Apalagi memikirkan Holly yang malah jatuh cinta pada kakak senior kami ini. Kenapa kerumitan ini tidak juga mereda? Malah benang merahnya menjadi lebih ruwet.

"Aku akan coba bicara dulu pada Holly. Aku mau tanya seserius apa perasaannya pada, Kakak."

"Semoga tidak seserius itu."

"Kakak tidak suka sama sekali dengan Holly, Kak? Dia baik, penurut dan dia juga—"

"Masalahnya bukan padanya, Qis. Melainkan aku. Keluarga kakak. Mama bukan orang yang mudah menerima kemauannya ditolak. Aku hanya tidak mau Holly terluka dalam perjalanan cinta padaku."

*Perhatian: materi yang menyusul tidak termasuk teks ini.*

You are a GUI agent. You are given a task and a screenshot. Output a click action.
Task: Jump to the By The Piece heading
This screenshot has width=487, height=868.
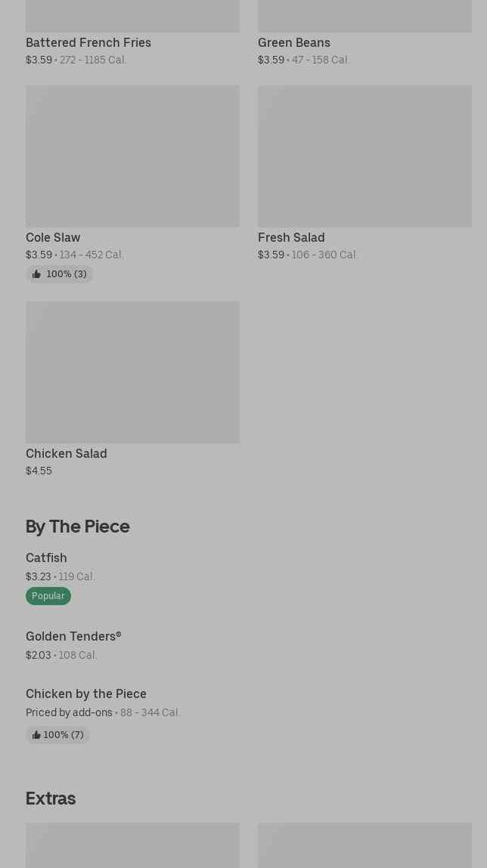pyautogui.click(x=78, y=526)
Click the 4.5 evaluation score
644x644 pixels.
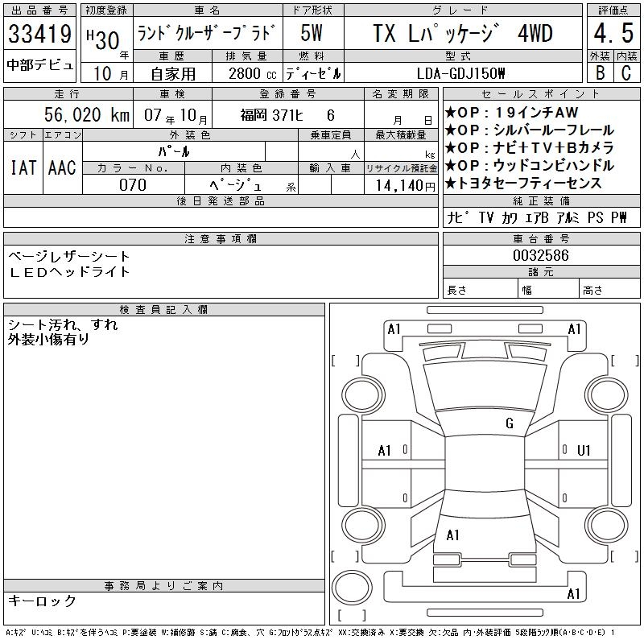pos(611,35)
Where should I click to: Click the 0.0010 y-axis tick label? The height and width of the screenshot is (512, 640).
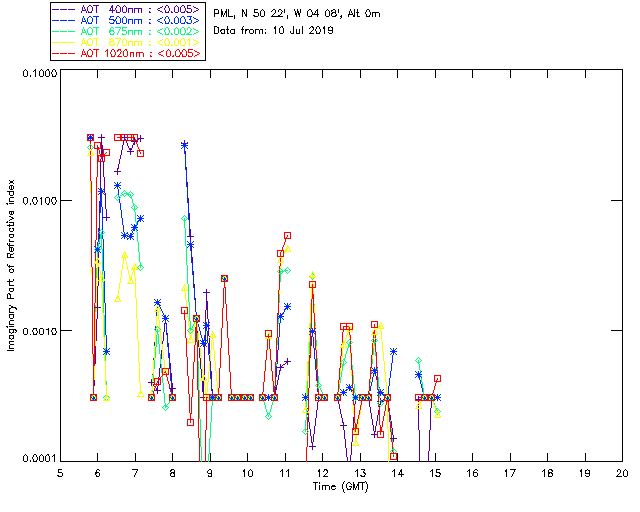[x=38, y=331]
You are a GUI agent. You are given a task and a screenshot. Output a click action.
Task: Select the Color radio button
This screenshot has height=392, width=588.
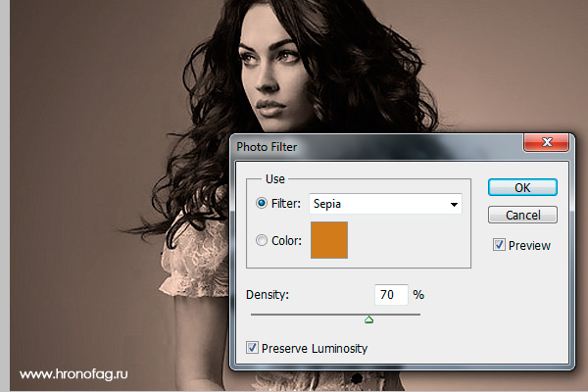coord(262,240)
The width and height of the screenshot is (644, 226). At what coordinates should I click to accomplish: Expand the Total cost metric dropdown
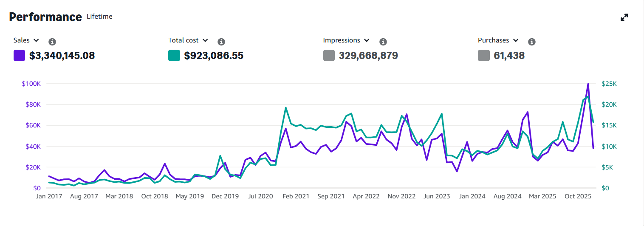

"Kakak memang selalu baik hati. Bilqis mengerti. Aku akan coba bicara dengan Holly dan mengatakan padanya soal hubungan kita. Itu kalau Holly benar-benar serius pada, Kakak. Baru Bilqis akan jujur, agar dia tidak terluka."

"Terima kasih, Qis. Kau selalu baik pada kakak. Terima kasih." Aryan meraih tanganku. Dia meremasnya. Aku yang melihat bagaimana tangan kami bersentuhan hanya bisa menatap hampa.

Andai saja pria yang ada di hatiku Aryan, mungkin segalanya akan mudah. Aryan akan selalu mengikuti kemauan mamamnya jadi kami pasti akan menjadi pasangan yang hebat. Mengingat kami berdua sama-sama tidak bisa lepas dari kekang wanita yang melahirkan kami.

Suara deheman menginterupsi kami. Tanganku dan Aryan terlepas. Kami berdua berdiri menatap kedatangan papa dan mama. Mereka menatap kami dengan cara yang berbeda.

Papa menatap kesal, memberikan mata mengancam pada Aryan.

Sedang mama matanya dipenuhi dengan bunga-bunga mekar.